Kegiatan diikuti sebanyak 76 orang peserta berasal dari Kabupaten Sumbawa dan Lombok Timur. Kedua wilayah tersebut dipilih karena menunjukkan angka stunting masih sangat tinggi. Pada tahun 2018, kasus stunting di Lombok Timur mencapai 43,52 persen dan Kabupaten Sumbawa sebesar 31,53 persern (Data Riset Kesehatan Nasional, 2018). Program
P2L ini dilakukan sejalan dengan arahan Menteri Pertanian Syahrul Yasin Limpo untuk mengoptimalkan lahan pangan sebagai penyediaan pangan di rumah tangga pasca Covid-19. Balai Besar Pelatihan Pertanian (BBPP) Ketindan ikut berperan aktif dalam kegiatan pelatihan tersebut dengan menugaskan dua widyaiswara memberikan materi teknis budidaya pekarangan dan penanganan pascapanen komoditas pekarangan.
Materi teknis budidaya pekarangan membahas tentang konsep P2L, teknis budidaya tanaman pekarangan, pemanfaatan limbah rumah tangga menjadi pupuk organik dan merencanakan desain pekarangan dengan baik dan benar sesuai luasan lahan. Materi selanjutnya lebih fokus pada penanganan pascapanen dan apa saja produk yang bisa diolah dari hasil pekarangan.
Seperti diketahui, lahan pekarangan di perkotaan rata-rata memiliki lahan yang sempit. Berbeda dengan di perdesaan yang rata-rata masih sangat luas. Budidaya di pekarangan di perkotaan dapat dilakukan di lahan yang sangat sempit (tanpa halaman) dengan sistem vertikultur. Kriteria lahan sempit dengan luas di bawah 120 meter persegi, lahan sedang 120 – 400 meter persegi dan lahan luas di atas 400 meter persegi.
Materi ini penting untuk disampaikan kepada peserta agar mereka dapat mulai menerapkan di lingkungan rumahnya masing-masing dan untuk disampaikan kepada petani binaannya. Sementara itu Kepala Badan Penyuluhan dan Pengembangan SDM Pertanian (BPPSDMP), Prof. Dedi Nusyamdi mengatakan, berbagai upaya dilakukan untuk ketersediaan pangan.
Untuk menyediakan pangan dan kebutuhan masyarakat, Kementan terus menggerakkan pemanfaatan pekarangan masyarakat dan dilakukan kegiatan serap gabah/beras petani untuk menjadi stok pangan ditingkat kabupaten. “Peran penyuluh juga dapat mengedukasi masyarakat perkotaan untuk mulai mengisi waktu luang dengan bercocok tanam mengembangkan pertanian di perkotaan (urban farming),” katanya.

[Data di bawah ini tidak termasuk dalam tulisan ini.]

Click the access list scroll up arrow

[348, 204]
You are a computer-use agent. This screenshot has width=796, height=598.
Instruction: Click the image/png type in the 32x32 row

Widyaiswara BBPP Ketindan, Nining Hariyani berharap, melalui kegiatan P2L ini diharapkan perbaikan gizi akan segera terwujud, sehingga tingkat stunting semakin menurun. Petani mampu menghasilkan pangan dari pekarangannya sendiri dan mengonsumsi pangan yang memenuhi standar Pangan Beragam, Bergizi, Seimbang, dan Aman (B2SA). “Petani yang sejahtera adalah petani yang mandiri pangan,” ujarnya.